In [None]:
import seaborn as sns
sns.set()

In [None]:
from static_grader import grader

# Part 1: Regression

We'll start by looking at some [demographic and socioeconomic data](https://catalog.data.gov/dataset/rural-veterans-by-state-2015) from the Department of Veterans Affairs.  Our goal is to build a linear model that predicts an individual's household income.  Let's load in the data:

In [None]:
!aws s3 sync s3://dataincubator-course/mldata/ . --exclude '*' --include 'vet_data.csv'

Scikit-learn is pretty flexible when it comes to data formats, so there is no right way to import the data.  Using [Pandas](https://pandas.pydata.org/) DataFrames makes it easier to keep track of feature names, although you may use NumPy arrays or even Python lists.

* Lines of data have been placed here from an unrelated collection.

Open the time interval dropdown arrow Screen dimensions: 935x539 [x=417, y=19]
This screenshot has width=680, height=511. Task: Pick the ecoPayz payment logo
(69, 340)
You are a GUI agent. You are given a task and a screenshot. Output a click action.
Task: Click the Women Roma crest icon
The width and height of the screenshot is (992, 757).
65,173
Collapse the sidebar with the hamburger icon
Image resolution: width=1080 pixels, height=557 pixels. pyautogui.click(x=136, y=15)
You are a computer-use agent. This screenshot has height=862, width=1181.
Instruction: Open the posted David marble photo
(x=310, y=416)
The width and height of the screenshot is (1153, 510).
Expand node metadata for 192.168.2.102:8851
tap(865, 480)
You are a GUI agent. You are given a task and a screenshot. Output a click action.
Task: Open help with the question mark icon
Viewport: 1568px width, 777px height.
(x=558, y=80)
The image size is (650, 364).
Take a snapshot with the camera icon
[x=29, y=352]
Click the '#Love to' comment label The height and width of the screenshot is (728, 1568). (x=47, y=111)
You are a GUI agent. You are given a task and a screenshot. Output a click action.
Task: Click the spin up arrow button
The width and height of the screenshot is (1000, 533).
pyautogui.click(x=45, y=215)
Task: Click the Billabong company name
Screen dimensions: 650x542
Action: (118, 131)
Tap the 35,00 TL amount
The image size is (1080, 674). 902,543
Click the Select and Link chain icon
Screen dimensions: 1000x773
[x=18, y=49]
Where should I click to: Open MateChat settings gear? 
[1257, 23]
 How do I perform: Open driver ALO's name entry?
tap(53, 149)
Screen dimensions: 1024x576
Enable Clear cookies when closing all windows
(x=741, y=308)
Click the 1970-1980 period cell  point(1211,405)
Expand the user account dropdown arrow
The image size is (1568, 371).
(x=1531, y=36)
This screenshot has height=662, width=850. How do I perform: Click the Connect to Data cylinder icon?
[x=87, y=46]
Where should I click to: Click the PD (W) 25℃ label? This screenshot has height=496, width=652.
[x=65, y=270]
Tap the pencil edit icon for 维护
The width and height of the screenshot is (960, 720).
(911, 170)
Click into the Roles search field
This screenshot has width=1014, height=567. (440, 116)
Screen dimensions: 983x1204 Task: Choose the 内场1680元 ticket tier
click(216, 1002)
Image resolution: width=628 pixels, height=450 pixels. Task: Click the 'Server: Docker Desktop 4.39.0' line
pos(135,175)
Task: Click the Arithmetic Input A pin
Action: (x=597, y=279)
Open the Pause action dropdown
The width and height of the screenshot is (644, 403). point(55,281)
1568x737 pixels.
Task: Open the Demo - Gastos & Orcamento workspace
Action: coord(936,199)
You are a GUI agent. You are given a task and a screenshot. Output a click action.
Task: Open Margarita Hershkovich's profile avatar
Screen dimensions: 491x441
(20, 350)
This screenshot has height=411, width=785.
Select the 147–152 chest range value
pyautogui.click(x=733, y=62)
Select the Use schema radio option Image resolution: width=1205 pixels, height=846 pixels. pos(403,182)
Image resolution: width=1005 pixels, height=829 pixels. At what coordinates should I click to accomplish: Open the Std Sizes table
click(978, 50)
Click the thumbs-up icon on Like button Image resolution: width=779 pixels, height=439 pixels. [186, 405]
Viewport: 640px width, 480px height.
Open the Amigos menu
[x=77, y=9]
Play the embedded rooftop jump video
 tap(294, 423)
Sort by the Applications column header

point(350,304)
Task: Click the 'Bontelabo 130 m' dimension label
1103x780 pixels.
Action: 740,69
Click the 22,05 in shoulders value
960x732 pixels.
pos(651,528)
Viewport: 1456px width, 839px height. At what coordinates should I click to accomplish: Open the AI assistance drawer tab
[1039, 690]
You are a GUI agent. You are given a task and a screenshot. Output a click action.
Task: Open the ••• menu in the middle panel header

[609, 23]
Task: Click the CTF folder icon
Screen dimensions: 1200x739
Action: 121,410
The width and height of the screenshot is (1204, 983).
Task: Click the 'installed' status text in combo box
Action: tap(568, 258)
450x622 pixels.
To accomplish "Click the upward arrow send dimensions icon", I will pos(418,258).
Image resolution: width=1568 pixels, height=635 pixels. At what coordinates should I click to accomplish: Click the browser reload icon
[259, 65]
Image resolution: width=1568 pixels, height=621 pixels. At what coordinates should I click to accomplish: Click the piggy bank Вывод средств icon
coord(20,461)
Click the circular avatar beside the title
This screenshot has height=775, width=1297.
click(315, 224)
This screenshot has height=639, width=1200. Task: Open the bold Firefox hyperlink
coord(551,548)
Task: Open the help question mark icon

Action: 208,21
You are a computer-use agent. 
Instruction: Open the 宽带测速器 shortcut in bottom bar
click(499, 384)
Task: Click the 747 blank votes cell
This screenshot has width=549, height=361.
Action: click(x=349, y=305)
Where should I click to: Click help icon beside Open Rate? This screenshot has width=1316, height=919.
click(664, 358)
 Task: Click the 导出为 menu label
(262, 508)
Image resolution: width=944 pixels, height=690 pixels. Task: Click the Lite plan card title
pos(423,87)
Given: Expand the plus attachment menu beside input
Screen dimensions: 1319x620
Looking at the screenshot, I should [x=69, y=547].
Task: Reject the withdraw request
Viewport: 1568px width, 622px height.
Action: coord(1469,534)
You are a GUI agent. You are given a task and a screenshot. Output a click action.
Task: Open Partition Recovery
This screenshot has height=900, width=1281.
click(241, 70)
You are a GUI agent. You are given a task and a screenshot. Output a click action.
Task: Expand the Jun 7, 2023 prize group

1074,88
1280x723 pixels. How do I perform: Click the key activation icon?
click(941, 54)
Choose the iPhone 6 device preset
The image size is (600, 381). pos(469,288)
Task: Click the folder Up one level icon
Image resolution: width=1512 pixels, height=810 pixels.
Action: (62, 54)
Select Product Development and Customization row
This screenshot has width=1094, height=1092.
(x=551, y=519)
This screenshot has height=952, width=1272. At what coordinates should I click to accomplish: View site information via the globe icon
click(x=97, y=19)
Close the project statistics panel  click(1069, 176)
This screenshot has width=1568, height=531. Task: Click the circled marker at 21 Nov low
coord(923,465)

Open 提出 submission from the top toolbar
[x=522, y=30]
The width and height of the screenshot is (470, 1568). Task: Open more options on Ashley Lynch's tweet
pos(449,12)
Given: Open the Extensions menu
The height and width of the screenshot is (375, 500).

**Note:**  If you train a scikit-learn transformer or predictor using a DataFrame having strings for column names, it will expect a DataFrame having those column names as input to the `transform` or `predict` method.  

In [None]:
import numpy as np
import pandas as pd

vet_data = pd.read_csv("./vet_data.csv", index_col=0)

print(type(vet_data))
vet_data.shape

You can get a nice preview of the data in a DataFrame with its `.head()` method.

In [None]:
vet_data.head()

Column descriptions can be found in this slightly unwieldy [data dictionary](https://www.va.gov/data/VAOpenDataMigration2019/Data-Dictionary-Apps-for-Ag.pdf).  

## Question 1: Age Model

We'll start with the first two columns in the data set.  `HINCP` is household income in dollars, and `AGEP` is each individual's age in years.  Use scikit-learn's [`LinearRegression`](http://scikit-learn.org/stable/modules/generated/sklearn.linear_model.LinearRegression.html) to make a simple model that predicts income based on age.  

In this case our feature matrix `X` and our label vector `y` are just the `HINCP` and `AGEP` columns from the data set.  Note that scikit-learn expects `X` to be a 2-dimensional `ndarray` or a DataFrame and `y` to be a 1-dimensional `ndarray` or a Series, so we'll select these columns in slightly different ways. 

The grader will be giving you a pandas DataFrame as input for its test data.  Therefore, we'll train our model using a DataFrame (for `X` and a Series for `y`).   

In [None]:
from sklearn.linear_model import LinearRegression

X = vet_data[['AGEP']] # List of columns gives a DataFrame
y = vet_data['HINCP']  # Single column gives a Series

Now create and fit a `LinearRegression` object, and pass its `predict` method to the grader for scoring.

In [None]:
age_est = ...

In [None]:
grader.score('intro_ml__age_model', age_est.predict)

Regressors in scikit-learn have a `.score` method which returns an $R^2$ score.  Let's see how well we did.

In [None]:
age_est.score(X, y)

Here the low $R^2$ score indicates underfitting.  In other words, our model isn't very good.  This isn't surprising, since we've ignored most of our data.  Furthermore, age and income may not be linearly correlated (try plotting them)! We'll get better results by including more features and using more sophisticated models.  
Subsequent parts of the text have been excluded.